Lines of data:
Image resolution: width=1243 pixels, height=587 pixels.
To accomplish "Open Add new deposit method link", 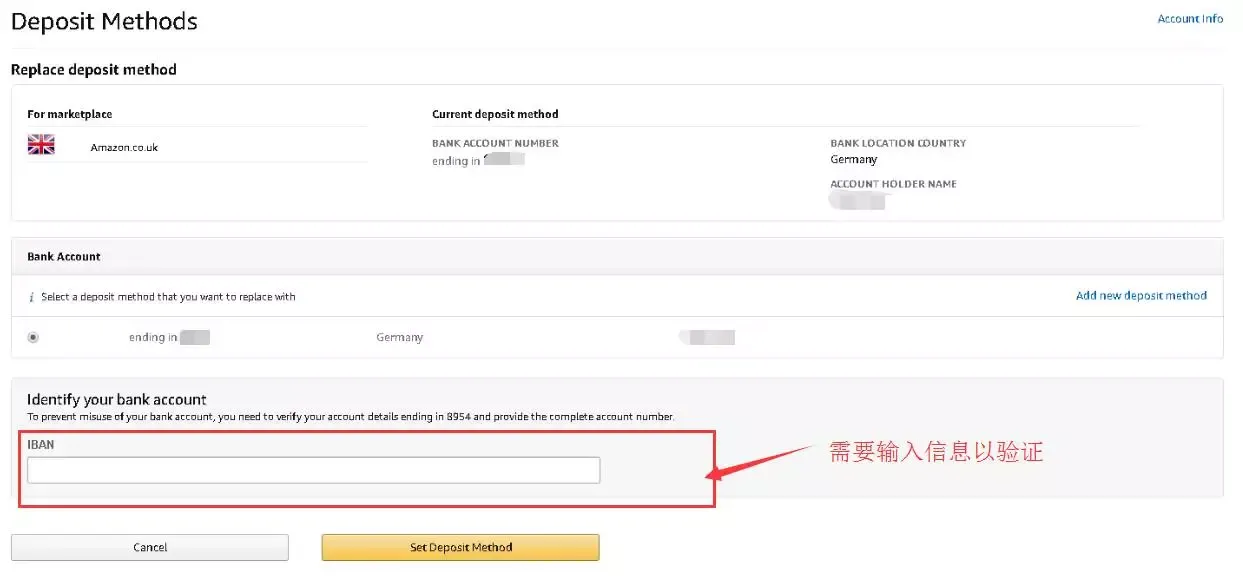I will pyautogui.click(x=1141, y=296).
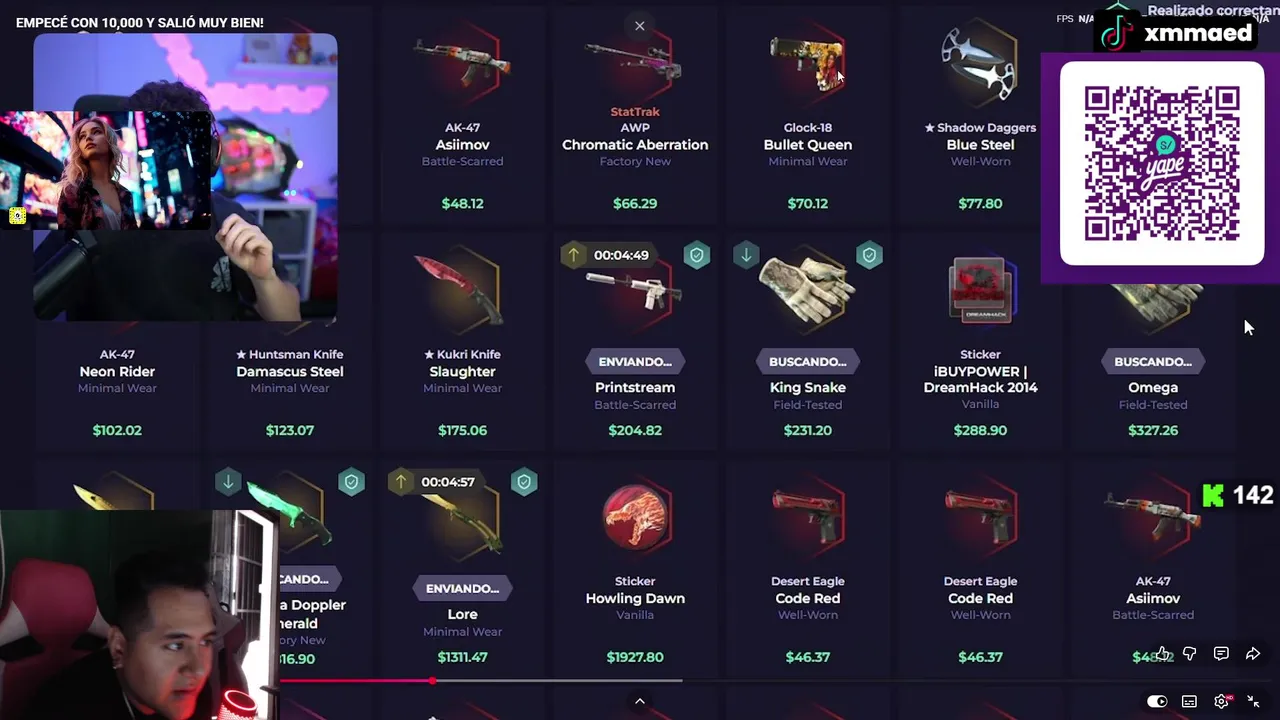Open the HD settings gear icon

click(x=1222, y=702)
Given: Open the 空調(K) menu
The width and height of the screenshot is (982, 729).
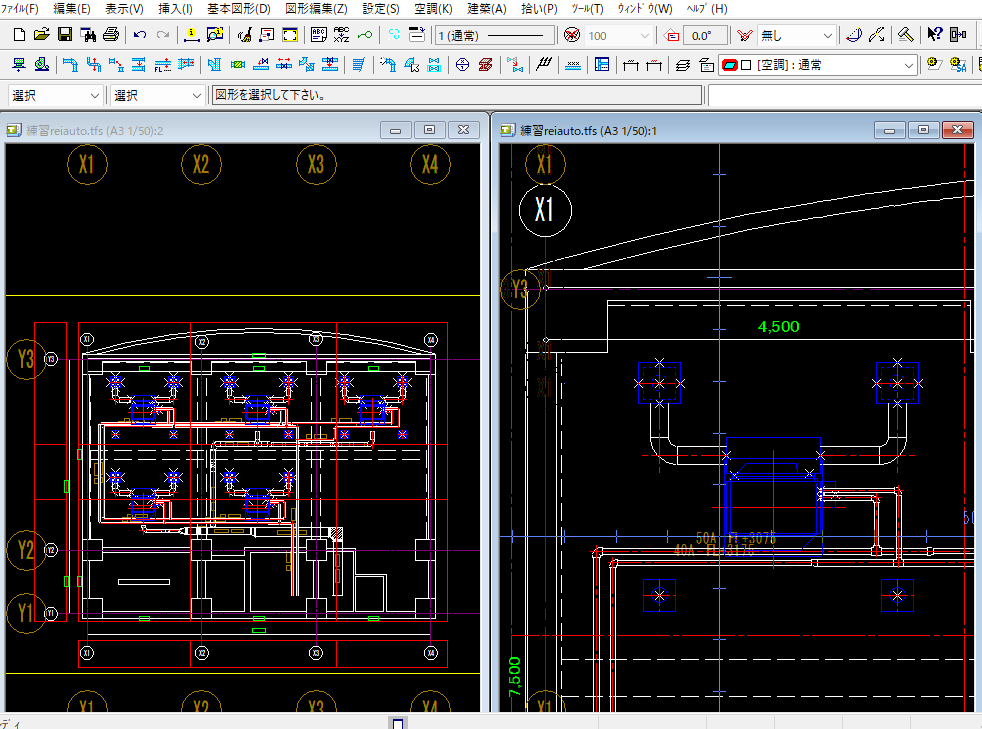Looking at the screenshot, I should pyautogui.click(x=433, y=9).
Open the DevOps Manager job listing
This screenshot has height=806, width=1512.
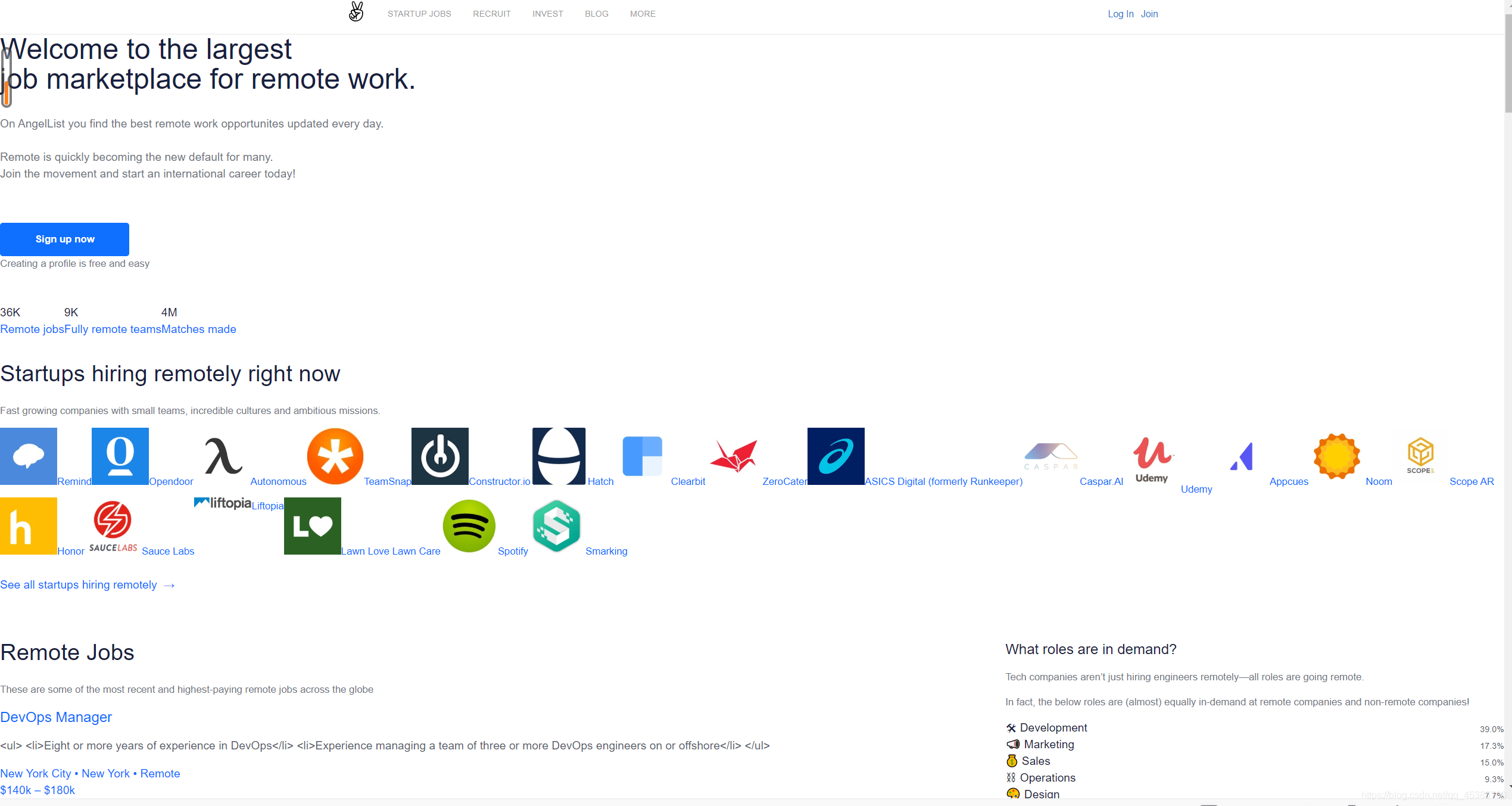pyautogui.click(x=56, y=717)
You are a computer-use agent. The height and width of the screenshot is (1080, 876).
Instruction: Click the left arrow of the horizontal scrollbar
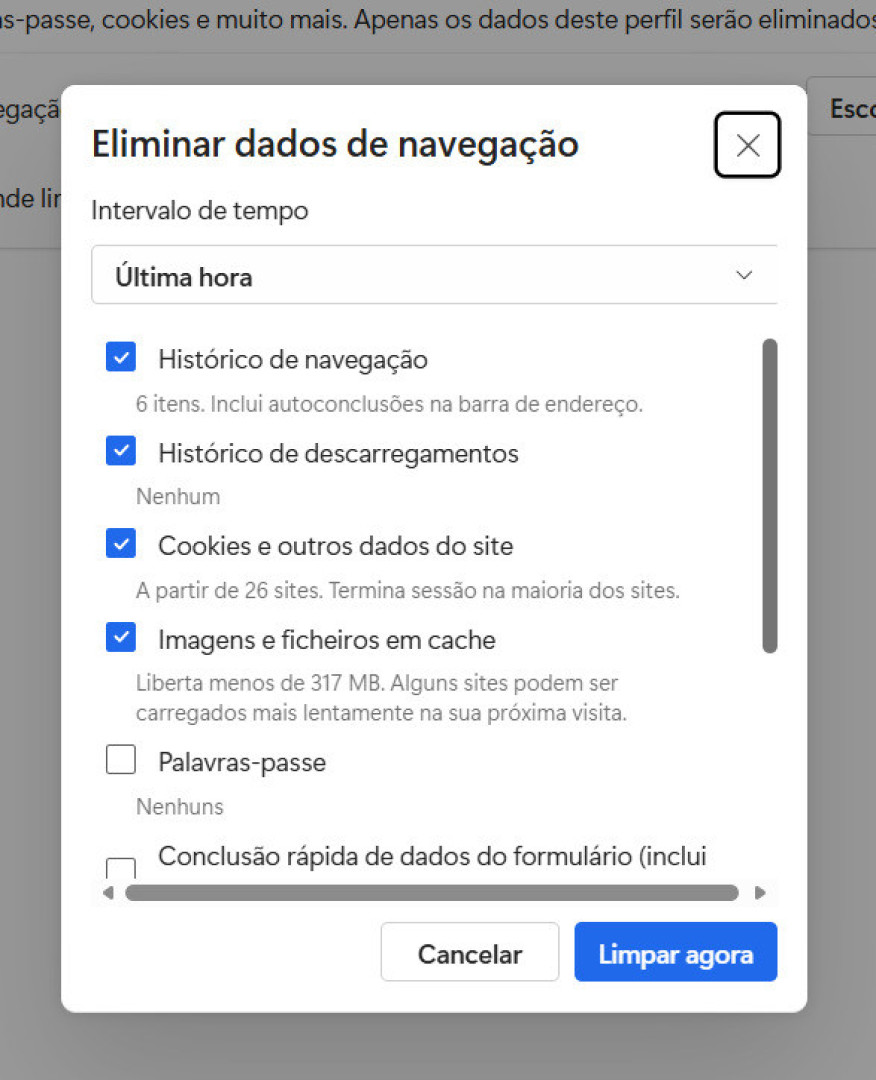point(107,893)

Task to carry out: Copy the entries again character for character, beginning at the line containing "Open the DevOps Manager job listing" and continuing to the end of the entries, both ends included. Omit the pictures from your copy.

Written reply:
Open the DevOps Manager job listing
This screenshot has height=806, width=1512.
pyautogui.click(x=56, y=717)
You are a computer-use agent. The height and width of the screenshot is (1080, 876).
Instruction: Click the left arrow of the horizontal scrollbar
point(107,893)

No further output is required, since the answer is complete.